I'm looking forward to this. Like I said always want to see it
Ok, I have a nice file with the two sources from "Horror" channel, de-interlaced, overlayed, and ready to be "patched" to get rid of the logo...
In trying to be a "completest," I started googling "Something Evil" and figured out what some of the foreign language titles are. Once I figured this out, I started looking for them and discovered that there are THREE other sources for this film
- A French dub (with French title-cards) ripped from "Chanel 5" - ~400MB mp4 - has large logo in bottom-right corner, very faded colors, very low quality, will not be used for the video, but I now have a French dub that can be synced to final video encode
- A Spanish Dub, ripped from a Finnish TV station - ~800MB mp4 - VERY decent detail, very solid colors (better than the "Horror" copy, but not by much) has burnt-in Finnish Subtitles, parts of it may be used for video overlay to bring out some detail on-screen
- A German dub, ripped from a German TV station - ~4GB DVD5 - aside from the small logo in left-hand part of screen, this is the BEST looking copy of the film. (Will post screenshots tomorrow, as it's late right now) Has very solid, vivid colors, decent amount of detail and will be used for a video overlay, prior/post (not sure yet) to "patching" the logo. What's interesting about this recording, is that (according to the info I found on it) it's sourced from a Super Betamax tape. The quality of the recording suggests that this is true. Very excited about this addition to the project.

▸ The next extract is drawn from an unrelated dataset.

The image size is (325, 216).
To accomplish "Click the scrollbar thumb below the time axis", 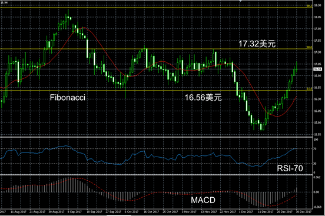I will pyautogui.click(x=119, y=215).
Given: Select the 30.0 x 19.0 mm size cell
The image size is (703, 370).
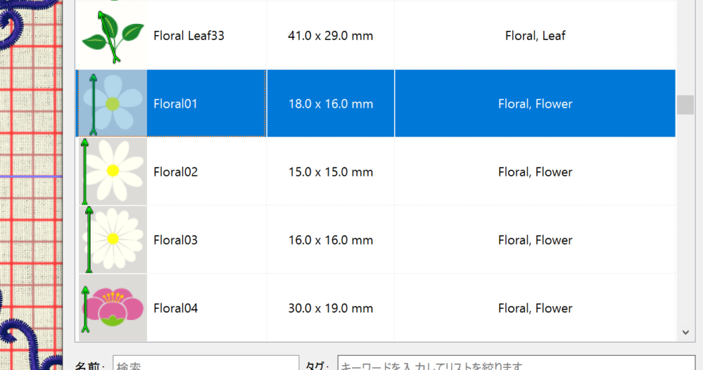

Granted, this means that I have a little extra work ahead of me (compared to what I thought needs to be done) but the final result will be highly superior to what I would have "produced" if I hadn't found these extra sources...
...welcome to the world of patches&overlays...

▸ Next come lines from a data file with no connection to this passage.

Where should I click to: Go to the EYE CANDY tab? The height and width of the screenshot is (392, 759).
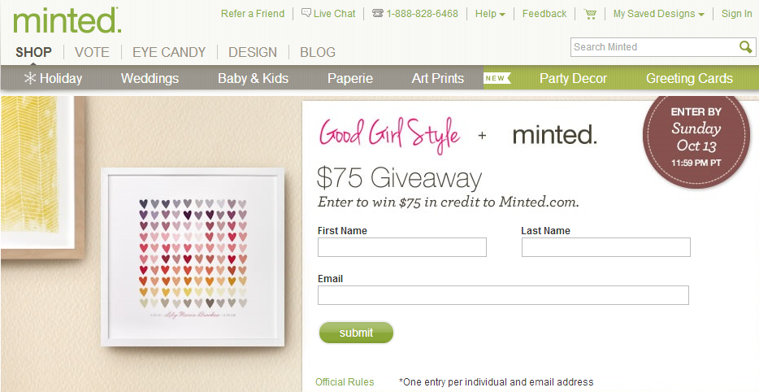coord(169,52)
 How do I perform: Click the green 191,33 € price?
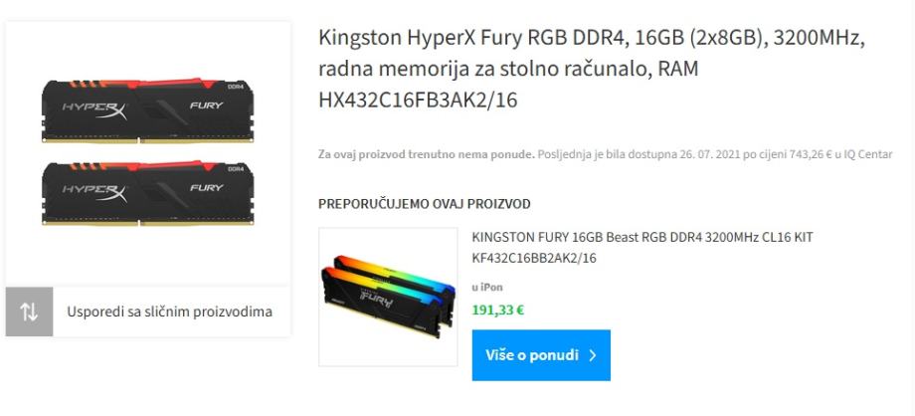(x=497, y=310)
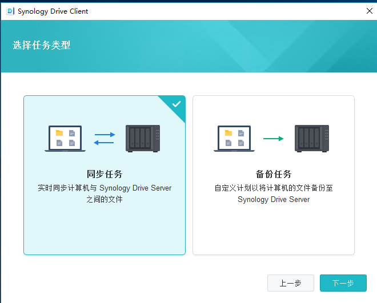The height and width of the screenshot is (303, 377).
Task: Click the 选择任务类型 header title
Action: click(42, 45)
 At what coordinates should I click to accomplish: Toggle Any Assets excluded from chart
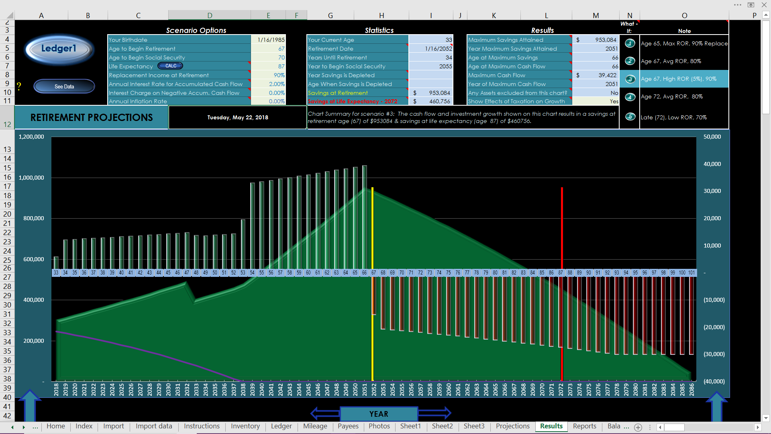coord(612,93)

Finding these extra sources (especially that German-dub) is creating a lot more work, but I think it will be worth it. I dropped all the sources on a project timeline in Vegas, and (for the most part) there is a temporal alignment and the spatial alignment will not be hard to achieve. Since this is the case, this will actually be relatively easy to assemble. All I have to make sure of, is that everything is "patched" properly when needed.

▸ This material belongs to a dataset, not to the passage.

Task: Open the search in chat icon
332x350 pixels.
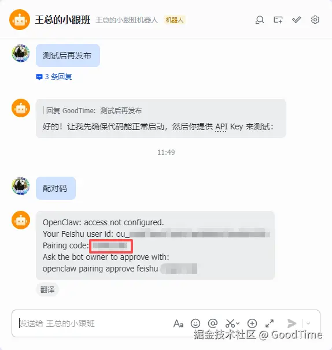Action: [260, 20]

Now that I have these sources, I may in fact try to do a SuperResolution upscale to 720p (now the detail should be there) and if overlayed with a REAL 35mm grain plate, might produce a decent result. Will keep the thread updated as I make progress. Can't wait to finish this one, free up some space on my HDD, and get back to my WATWD project since I finally have a "home" to release it at BT
I am in the process of using the SuperResolution technique to upscale the sources I will be using for assembling the final video. Did many tests and the final resolution will be 960x720p as there isn't enough detail there for a 1080p upscale. I have about 60% of it upscaled so far (with about another 8-10 hours of processing before that done) and should be able to start working on the "patch" sometime tonight or tomorrow morning.
Assuming no major issues arising as I work on this, (as some of us know, like to happen from time to time) I should have this all assembled within the next few days.
Funny, that when I started this, I had less sources and only an English language audio track. Now, there is more to work with, plus it will have the German, French, and Spanish dubs included as well. Wondering if I should find translators for the foreign languages to make proper subtitles too. I already have made the English subtitles, have Russian subtitles, and need to transcribe (from the Finnish TV broadcast I have with the Spanish audio track) the Finnish subtitles.